Através do vice-presidente jurídico do clube, Rodrigo Guedes, o Sport se pronunciou afirmando que é contrário à violência, mas que não houve julgamento ainda: "O Sport é contrário a qualquer tipo de violência. A gente não concorda. Entendemos que não existe condenação perpétua. Pelo princípio técnico, a gente viu por bem dar uma segunda chance. Não pode haver uma penalização definitiva até que seja julgado. Não existe nenhum processo de condenação contra ele. Tem um caso que não houve julgamento ainda. A gente não vai interferir na vida pessoal do atleta".

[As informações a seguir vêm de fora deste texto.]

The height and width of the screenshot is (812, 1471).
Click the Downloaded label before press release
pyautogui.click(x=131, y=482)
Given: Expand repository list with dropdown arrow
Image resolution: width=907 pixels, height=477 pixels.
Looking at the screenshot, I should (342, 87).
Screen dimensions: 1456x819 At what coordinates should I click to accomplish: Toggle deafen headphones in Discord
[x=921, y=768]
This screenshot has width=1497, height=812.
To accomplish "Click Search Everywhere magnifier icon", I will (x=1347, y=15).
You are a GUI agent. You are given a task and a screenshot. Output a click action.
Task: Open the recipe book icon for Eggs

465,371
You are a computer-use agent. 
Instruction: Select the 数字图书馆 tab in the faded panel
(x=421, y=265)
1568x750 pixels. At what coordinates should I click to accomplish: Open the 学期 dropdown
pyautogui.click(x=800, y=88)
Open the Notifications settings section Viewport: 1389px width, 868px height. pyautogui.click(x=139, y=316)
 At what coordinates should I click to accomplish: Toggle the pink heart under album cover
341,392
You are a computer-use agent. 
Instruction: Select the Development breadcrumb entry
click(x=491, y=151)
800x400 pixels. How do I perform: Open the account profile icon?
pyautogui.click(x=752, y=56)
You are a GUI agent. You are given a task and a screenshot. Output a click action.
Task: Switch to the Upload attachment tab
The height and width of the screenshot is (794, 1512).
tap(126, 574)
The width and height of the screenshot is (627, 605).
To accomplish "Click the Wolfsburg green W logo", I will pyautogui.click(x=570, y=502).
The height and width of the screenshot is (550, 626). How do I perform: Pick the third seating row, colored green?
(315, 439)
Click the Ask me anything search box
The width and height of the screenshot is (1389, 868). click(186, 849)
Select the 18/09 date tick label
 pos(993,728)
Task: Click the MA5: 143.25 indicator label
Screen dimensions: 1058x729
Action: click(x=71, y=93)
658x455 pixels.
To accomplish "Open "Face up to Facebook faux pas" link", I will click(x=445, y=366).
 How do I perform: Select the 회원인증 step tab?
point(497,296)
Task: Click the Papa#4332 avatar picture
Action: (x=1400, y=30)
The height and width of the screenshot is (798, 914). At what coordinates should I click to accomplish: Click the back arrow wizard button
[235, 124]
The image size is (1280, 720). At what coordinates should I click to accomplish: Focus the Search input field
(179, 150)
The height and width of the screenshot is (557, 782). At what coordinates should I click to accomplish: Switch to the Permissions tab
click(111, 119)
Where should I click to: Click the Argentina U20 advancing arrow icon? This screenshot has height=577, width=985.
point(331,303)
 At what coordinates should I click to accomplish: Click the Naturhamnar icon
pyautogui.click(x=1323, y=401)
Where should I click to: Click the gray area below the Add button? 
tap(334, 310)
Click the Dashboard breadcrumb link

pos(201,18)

O movimento Elas e o Sport, fundado em 2016 e que pratica ações sociais, escreveu uma carta aberta aos dirigentes do Sport: "Nós, da torcida feminina do Sport, viemos por meio desta, repudiar veementemente a nova contratação do time e pedir uma reunião com a VP de Inclusão e Diversidade Roberta Negrini e o Presidente do Clube Yuri Romão. Não podemos permitir que aqueles que maculam o nosso corpo, façam parte do clube que amamos e que lutamos para ser absolutamente de todas e de todos. Trazer o jogador com o seu histórico de agressão, é desrespeitar as torcedoras do clube. É desconsiderar a representatividade e história da maior torcedora do Sport, Dona Maria José. É menosprezar a nossa geração e as que estão por vir. É deixar a porta aberta para normalizar a violência contra a mulher. Contratar o atleta é anular a nossa luta como mulheres e como torcedoras. Em um País que a cada hora mais de 500 mulheres são agredidas, nós não podemos nos calar. Chamar a torcida para fazer campanha de violência contra a mulher e no final das contas não respeitá-las trazendo profissionais com histórico de agressão ou assédio é fazer cair por terra o respeito que pregam de um Clube inclusivo e de um Sport de todas. Exigimos respeito por parte da diretoria de futebol e do Presidente da instituição. #PelasMulheresTudo".